_TASK GOAL_: Would you transcribe all of the data exactly, down to the last character?

Data excerpts:
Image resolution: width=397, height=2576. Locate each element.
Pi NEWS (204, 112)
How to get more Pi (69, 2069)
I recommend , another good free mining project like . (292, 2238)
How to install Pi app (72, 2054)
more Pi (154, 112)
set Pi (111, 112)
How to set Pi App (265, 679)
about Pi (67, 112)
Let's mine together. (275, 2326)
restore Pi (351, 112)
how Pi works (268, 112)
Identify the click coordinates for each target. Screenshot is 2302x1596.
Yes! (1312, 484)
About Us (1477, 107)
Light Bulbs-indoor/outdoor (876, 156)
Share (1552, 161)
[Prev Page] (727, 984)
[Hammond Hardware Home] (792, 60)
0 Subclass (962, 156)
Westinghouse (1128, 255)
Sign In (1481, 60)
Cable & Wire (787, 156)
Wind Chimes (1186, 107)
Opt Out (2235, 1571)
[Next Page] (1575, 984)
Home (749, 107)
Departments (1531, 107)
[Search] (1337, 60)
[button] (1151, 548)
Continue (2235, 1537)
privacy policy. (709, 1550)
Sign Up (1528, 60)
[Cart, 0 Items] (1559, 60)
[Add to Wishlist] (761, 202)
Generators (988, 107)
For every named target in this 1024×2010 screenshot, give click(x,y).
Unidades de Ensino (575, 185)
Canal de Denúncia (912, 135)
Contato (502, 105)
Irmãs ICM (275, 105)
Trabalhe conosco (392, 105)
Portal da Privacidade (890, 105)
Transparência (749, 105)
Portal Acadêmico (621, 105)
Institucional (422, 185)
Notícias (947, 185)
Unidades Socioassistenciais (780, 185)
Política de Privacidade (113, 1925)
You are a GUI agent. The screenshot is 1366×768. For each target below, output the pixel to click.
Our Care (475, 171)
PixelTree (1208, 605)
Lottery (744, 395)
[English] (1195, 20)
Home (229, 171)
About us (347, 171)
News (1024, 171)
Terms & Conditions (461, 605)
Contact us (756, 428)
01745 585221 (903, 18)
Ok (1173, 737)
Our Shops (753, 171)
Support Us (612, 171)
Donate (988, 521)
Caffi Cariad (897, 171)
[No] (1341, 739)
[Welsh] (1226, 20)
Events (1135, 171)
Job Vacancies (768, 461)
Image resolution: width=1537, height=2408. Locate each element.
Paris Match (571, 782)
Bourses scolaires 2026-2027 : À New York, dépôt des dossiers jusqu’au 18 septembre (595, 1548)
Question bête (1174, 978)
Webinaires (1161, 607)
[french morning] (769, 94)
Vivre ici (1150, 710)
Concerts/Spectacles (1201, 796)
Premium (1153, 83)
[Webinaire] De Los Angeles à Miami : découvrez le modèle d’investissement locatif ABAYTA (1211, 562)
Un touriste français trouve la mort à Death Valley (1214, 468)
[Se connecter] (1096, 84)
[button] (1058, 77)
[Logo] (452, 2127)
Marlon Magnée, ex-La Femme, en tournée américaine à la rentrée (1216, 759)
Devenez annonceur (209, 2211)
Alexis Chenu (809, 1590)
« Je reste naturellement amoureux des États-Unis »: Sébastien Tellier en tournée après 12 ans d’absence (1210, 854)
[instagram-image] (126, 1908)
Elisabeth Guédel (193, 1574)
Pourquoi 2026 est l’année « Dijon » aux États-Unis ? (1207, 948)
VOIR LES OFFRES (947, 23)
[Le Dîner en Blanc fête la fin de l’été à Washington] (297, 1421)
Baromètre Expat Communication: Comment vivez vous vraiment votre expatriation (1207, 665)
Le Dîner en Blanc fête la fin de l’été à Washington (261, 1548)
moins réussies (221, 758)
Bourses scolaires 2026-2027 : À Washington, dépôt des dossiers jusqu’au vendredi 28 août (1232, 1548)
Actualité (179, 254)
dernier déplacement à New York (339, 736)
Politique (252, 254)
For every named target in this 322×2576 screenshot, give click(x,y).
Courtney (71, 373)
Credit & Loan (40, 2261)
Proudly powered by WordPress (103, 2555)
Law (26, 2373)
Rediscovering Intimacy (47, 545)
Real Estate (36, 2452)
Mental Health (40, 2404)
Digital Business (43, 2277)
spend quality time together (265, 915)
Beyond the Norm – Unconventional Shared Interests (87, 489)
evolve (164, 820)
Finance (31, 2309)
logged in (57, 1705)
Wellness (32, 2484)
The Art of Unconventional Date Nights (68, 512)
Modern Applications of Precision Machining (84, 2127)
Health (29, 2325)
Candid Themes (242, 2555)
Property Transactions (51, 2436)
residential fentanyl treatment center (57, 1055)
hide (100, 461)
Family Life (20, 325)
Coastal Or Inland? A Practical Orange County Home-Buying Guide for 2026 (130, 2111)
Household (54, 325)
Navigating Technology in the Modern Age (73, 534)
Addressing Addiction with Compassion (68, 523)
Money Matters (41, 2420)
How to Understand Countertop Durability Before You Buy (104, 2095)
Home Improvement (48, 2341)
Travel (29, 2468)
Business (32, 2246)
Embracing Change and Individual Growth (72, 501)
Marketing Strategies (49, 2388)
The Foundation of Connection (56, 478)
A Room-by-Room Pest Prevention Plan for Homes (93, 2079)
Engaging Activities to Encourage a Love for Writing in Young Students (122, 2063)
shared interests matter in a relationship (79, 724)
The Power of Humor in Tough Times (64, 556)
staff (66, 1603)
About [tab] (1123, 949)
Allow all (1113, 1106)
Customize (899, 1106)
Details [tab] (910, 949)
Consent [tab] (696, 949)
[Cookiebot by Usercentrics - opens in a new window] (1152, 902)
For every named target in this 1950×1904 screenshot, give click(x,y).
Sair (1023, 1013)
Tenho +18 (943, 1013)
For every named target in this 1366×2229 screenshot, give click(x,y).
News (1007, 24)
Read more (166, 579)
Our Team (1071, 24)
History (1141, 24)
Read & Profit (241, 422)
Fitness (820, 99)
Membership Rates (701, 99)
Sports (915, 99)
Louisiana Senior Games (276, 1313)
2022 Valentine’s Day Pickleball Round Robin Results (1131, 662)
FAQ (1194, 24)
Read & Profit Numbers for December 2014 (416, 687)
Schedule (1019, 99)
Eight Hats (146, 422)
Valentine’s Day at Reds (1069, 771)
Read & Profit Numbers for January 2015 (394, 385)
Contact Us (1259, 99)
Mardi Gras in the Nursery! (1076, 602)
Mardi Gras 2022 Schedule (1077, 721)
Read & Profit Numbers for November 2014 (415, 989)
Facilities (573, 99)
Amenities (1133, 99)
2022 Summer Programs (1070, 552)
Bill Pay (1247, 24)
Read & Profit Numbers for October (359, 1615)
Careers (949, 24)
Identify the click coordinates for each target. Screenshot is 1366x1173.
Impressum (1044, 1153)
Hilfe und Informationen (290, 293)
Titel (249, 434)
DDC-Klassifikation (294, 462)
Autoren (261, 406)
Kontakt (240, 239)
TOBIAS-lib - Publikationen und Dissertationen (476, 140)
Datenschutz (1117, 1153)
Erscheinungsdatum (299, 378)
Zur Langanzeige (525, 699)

_ANSWER TO THIS TASK_:
Image resolution: width=397, height=2576. Locate each element.
Pi NEWS (204, 112)
How to get more Pi (69, 2069)
I recommend , another good free mining project like . (292, 2238)
How to install Pi app (72, 2054)
more Pi (154, 112)
set Pi (111, 112)
How to set Pi App (265, 679)
about Pi (67, 112)
Let's mine together. (275, 2326)
restore Pi (351, 112)
how Pi works (268, 112)
Identify the click coordinates for each target. Screenshot is 2302x1596.
Yes! (1312, 484)
About Us (1477, 107)
Light Bulbs-indoor/outdoor (876, 156)
Share (1552, 161)
[Prev Page] (727, 984)
[Hammond Hardware Home] (792, 60)
0 Subclass (962, 156)
Westinghouse (1128, 255)
Sign In (1481, 60)
Cable & Wire (787, 156)
Wind Chimes (1186, 107)
Opt Out (2235, 1571)
[Next Page] (1575, 984)
Home (749, 107)
Departments (1531, 107)
[Search] (1337, 60)
[button] (1151, 548)
Continue (2235, 1537)
privacy policy. (709, 1550)
Sign Up (1528, 60)
[Cart, 0 Items] (1559, 60)
[Add to Wishlist] (761, 202)
Generators (988, 107)
For every named target in this 1024×2010 screenshot, give click(x,y).
Unidades de Ensino (575, 185)
Canal de Denúncia (912, 135)
Contato (502, 105)
Irmãs ICM (275, 105)
Trabalhe conosco (392, 105)
Portal da Privacidade (890, 105)
Transparência (749, 105)
Portal Acadêmico (621, 105)
Institucional (422, 185)
Notícias (947, 185)
Unidades Socioassistenciais (780, 185)
Política de Privacidade (113, 1925)
You are a GUI agent. The screenshot is 1366×768. For each target below, output the pixel to click.
Our Care (475, 171)
PixelTree (1208, 605)
Lottery (744, 395)
[English] (1195, 20)
Home (229, 171)
About us (347, 171)
News (1024, 171)
Terms & Conditions (461, 605)
Contact us (756, 428)
01745 585221 (903, 18)
Ok (1173, 737)
Our Shops (753, 171)
Support Us (612, 171)
Donate (988, 521)
Caffi Cariad (897, 171)
[No] (1341, 739)
[Welsh] (1226, 20)
Events (1135, 171)
Job Vacancies (768, 461)
Image resolution: width=1537, height=2408. Locate each element.
Paris Match (571, 782)
Bourses scolaires 2026-2027 : À New York, dépôt des dossiers jusqu’au 18 septembre (595, 1548)
Question bête (1174, 978)
Webinaires (1161, 607)
[french morning] (769, 94)
Vivre ici (1150, 710)
Concerts/Spectacles (1201, 796)
Premium (1153, 83)
[Webinaire] De Los Angeles à Miami : découvrez le modèle d’investissement locatif ABAYTA (1211, 562)
Un touriste français trouve la mort à Death Valley (1214, 468)
[Se connecter] (1096, 84)
[button] (1058, 77)
[Logo] (452, 2127)
Marlon Magnée, ex-La Femme, en tournée américaine à la rentrée (1216, 759)
Devenez annonceur (209, 2211)
Alexis Chenu (809, 1590)
« Je reste naturellement amoureux des États-Unis »: Sébastien Tellier en tournée après 12 ans d’absence (1210, 854)
[instagram-image] (126, 1908)
Elisabeth Guédel (193, 1574)
Pourquoi 2026 est l’année « Dijon » aux États-Unis ? (1207, 948)
VOIR LES OFFRES (947, 23)
[Le Dîner en Blanc fête la fin de l’été à Washington] (297, 1421)
Baromètre Expat Communication: Comment vivez vous vraiment votre expatriation (1207, 665)
Le Dîner en Blanc fête la fin de l’été à Washington (261, 1548)
moins réussies (221, 758)
Bourses scolaires 2026-2027 : À Washington, dépôt des dossiers jusqu’au vendredi 28 août (1232, 1548)
Actualité (179, 254)
dernier déplacement à New York (339, 736)
Politique (252, 254)
For every named target in this 322×2576 screenshot, give click(x,y).
Courtney (71, 373)
Credit & Loan (40, 2261)
Proudly powered by WordPress (103, 2555)
Law (26, 2373)
Rediscovering Intimacy (47, 545)
Real Estate (36, 2452)
Mental Health (40, 2404)
Digital Business (43, 2277)
spend quality time together (265, 915)
Beyond the Norm – Unconventional Shared Interests (87, 489)
evolve (164, 820)
Finance (31, 2309)
logged in (57, 1705)
Wellness (32, 2484)
The Art of Unconventional Date Nights (68, 512)
Modern Applications of Precision Machining (84, 2127)
Health (29, 2325)
Candid Themes (242, 2555)
Property Transactions (51, 2436)
residential fentanyl treatment center (57, 1055)
hide (100, 461)
Family Life (20, 325)
Coastal Or Inland? A Practical Orange County Home-Buying Guide for 2026 (130, 2111)
Household (54, 325)
Navigating Technology in the Modern Age (73, 534)
Addressing Addiction with Compassion (68, 523)
Money Matters (41, 2420)
How to Understand Countertop Durability Before You Buy (104, 2095)
Home Improvement (48, 2341)
Travel (29, 2468)
Business (32, 2246)
Embracing Change and Individual Growth (72, 501)
Marketing Strategies (49, 2388)
The Foundation of Connection (56, 478)
A Room-by-Room Pest Prevention Plan for Homes (93, 2079)
Engaging Activities to Encourage a Love for Writing in Young Students (122, 2063)
shared interests matter in a relationship (79, 724)
The Power of Humor in Tough Times (64, 556)
staff (66, 1603)
About [tab] (1123, 949)
Allow all (1113, 1106)
Customize (899, 1106)
Details [tab] (910, 949)
Consent [tab] (696, 949)
[Cookiebot by Usercentrics - opens in a new window] (1152, 902)
For every named target in this 1950×1904 screenshot, give click(x,y).
Sair (1023, 1013)
Tenho +18 (943, 1013)
For every named target in this 1366×2229 screenshot, give click(x,y).
News (1007, 24)
Read more (166, 579)
Our Team (1071, 24)
History (1141, 24)
Read & Profit (241, 422)
Fitness (820, 99)
Membership Rates (701, 99)
Sports (915, 99)
Louisiana Senior Games (276, 1313)
2022 Valentine’s Day Pickleball Round Robin Results (1131, 662)
FAQ (1194, 24)
Read & Profit Numbers for December 2014 (416, 687)
Schedule (1019, 99)
Eight Hats (146, 422)
Valentine’s Day at Reds (1069, 771)
Read & Profit Numbers for January 2015 (394, 385)
Contact Us (1259, 99)
Mardi Gras in the Nursery! (1076, 602)
Mardi Gras 2022 Schedule (1077, 721)
Read & Profit Numbers for November 2014 (415, 989)
Facilities (573, 99)
Amenities (1133, 99)
2022 Summer Programs (1070, 552)
Bill Pay (1247, 24)
Read & Profit Numbers for October (359, 1615)
Careers (949, 24)
Identify the click coordinates for each target. Screenshot is 1366x1173.
Impressum (1044, 1153)
Hilfe und Informationen (290, 293)
Titel (249, 434)
DDC-Klassifikation (294, 462)
Autoren (261, 406)
Kontakt (240, 239)
TOBIAS-lib - Publikationen und Dissertationen (476, 140)
Datenschutz (1117, 1153)
Erscheinungsdatum (299, 378)
Zur Langanzeige (525, 699)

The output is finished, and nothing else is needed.